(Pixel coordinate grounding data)
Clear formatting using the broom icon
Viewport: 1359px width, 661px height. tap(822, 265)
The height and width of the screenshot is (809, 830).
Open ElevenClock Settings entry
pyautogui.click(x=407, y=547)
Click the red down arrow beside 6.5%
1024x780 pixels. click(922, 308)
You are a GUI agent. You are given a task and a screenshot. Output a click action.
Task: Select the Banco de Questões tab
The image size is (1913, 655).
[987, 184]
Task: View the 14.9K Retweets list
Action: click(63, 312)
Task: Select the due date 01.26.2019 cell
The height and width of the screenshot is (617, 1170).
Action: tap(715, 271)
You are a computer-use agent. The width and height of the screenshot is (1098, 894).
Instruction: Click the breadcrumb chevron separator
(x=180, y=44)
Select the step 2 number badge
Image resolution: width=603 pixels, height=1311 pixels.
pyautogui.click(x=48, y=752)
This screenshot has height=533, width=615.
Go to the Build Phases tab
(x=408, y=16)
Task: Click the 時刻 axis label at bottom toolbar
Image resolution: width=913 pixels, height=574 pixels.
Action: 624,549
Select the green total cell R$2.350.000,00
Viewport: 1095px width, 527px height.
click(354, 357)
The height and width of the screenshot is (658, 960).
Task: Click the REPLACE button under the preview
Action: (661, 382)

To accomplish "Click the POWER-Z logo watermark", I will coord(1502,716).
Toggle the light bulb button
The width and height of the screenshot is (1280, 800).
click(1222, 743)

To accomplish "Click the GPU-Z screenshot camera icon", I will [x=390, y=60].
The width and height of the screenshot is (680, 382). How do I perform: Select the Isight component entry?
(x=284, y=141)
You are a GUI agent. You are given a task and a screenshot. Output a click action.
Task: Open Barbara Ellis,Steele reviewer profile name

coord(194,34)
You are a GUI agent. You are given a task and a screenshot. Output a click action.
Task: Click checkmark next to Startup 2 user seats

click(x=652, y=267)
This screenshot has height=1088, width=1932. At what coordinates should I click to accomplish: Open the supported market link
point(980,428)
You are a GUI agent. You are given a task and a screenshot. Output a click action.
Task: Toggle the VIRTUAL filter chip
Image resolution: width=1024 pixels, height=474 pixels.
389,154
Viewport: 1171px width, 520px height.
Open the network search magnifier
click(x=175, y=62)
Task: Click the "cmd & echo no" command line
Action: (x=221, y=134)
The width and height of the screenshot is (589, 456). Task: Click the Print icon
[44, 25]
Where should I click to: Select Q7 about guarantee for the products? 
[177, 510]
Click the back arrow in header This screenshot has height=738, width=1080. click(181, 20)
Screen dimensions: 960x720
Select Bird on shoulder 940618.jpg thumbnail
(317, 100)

- REQUIREMENT
Please give all of the entries again, exactly as written.

- ANSWER TO THIS TASK
Clear formatting using the broom icon
Viewport: 1359px width, 661px height. tap(822, 265)
The height and width of the screenshot is (809, 830).
Open ElevenClock Settings entry
pyautogui.click(x=407, y=547)
Click the red down arrow beside 6.5%
1024x780 pixels. click(922, 308)
You are a GUI agent. You are given a task and a screenshot. Output a click action.
Task: Select the Banco de Questões tab
The image size is (1913, 655).
[987, 184]
Task: View the 14.9K Retweets list
Action: click(63, 312)
Task: Select the due date 01.26.2019 cell
The height and width of the screenshot is (617, 1170).
Action: tap(715, 271)
You are a computer-use agent. The width and height of the screenshot is (1098, 894).
Instruction: Click the breadcrumb chevron separator
(x=180, y=44)
Select the step 2 number badge
Image resolution: width=603 pixels, height=1311 pixels.
pyautogui.click(x=48, y=752)
This screenshot has height=533, width=615.
Go to the Build Phases tab
(x=408, y=16)
Task: Click the 時刻 axis label at bottom toolbar
Image resolution: width=913 pixels, height=574 pixels.
Action: 624,549
Select the green total cell R$2.350.000,00
Viewport: 1095px width, 527px height.
click(354, 357)
The height and width of the screenshot is (658, 960).
Task: Click the REPLACE button under the preview
Action: (661, 382)

To accomplish "Click the POWER-Z logo watermark", I will coord(1502,716).
Toggle the light bulb button
The width and height of the screenshot is (1280, 800).
click(1222, 743)

To accomplish "Click the GPU-Z screenshot camera icon", I will [x=390, y=60].
The width and height of the screenshot is (680, 382). How do I perform: Select the Isight component entry?
(x=284, y=141)
You are a GUI agent. You are given a task and a screenshot. Output a click action.
Task: Open Barbara Ellis,Steele reviewer profile name

coord(194,34)
You are a GUI agent. You are given a task and a screenshot. Output a click action.
Task: Click checkmark next to Startup 2 user seats

click(x=652, y=267)
This screenshot has height=1088, width=1932. At what coordinates should I click to accomplish: Open the supported market link
point(980,428)
You are a GUI agent. You are given a task and a screenshot. Output a click action.
Task: Toggle the VIRTUAL filter chip
Image resolution: width=1024 pixels, height=474 pixels.
389,154
Viewport: 1171px width, 520px height.
Open the network search magnifier
click(x=175, y=62)
Task: Click the "cmd & echo no" command line
Action: (x=221, y=134)
The width and height of the screenshot is (589, 456). Task: Click the Print icon
[44, 25]
Where should I click to: Select Q7 about guarantee for the products? 
[177, 510]
Click the back arrow in header This screenshot has height=738, width=1080. click(181, 20)
Screen dimensions: 960x720
Select Bird on shoulder 940618.jpg thumbnail
(317, 100)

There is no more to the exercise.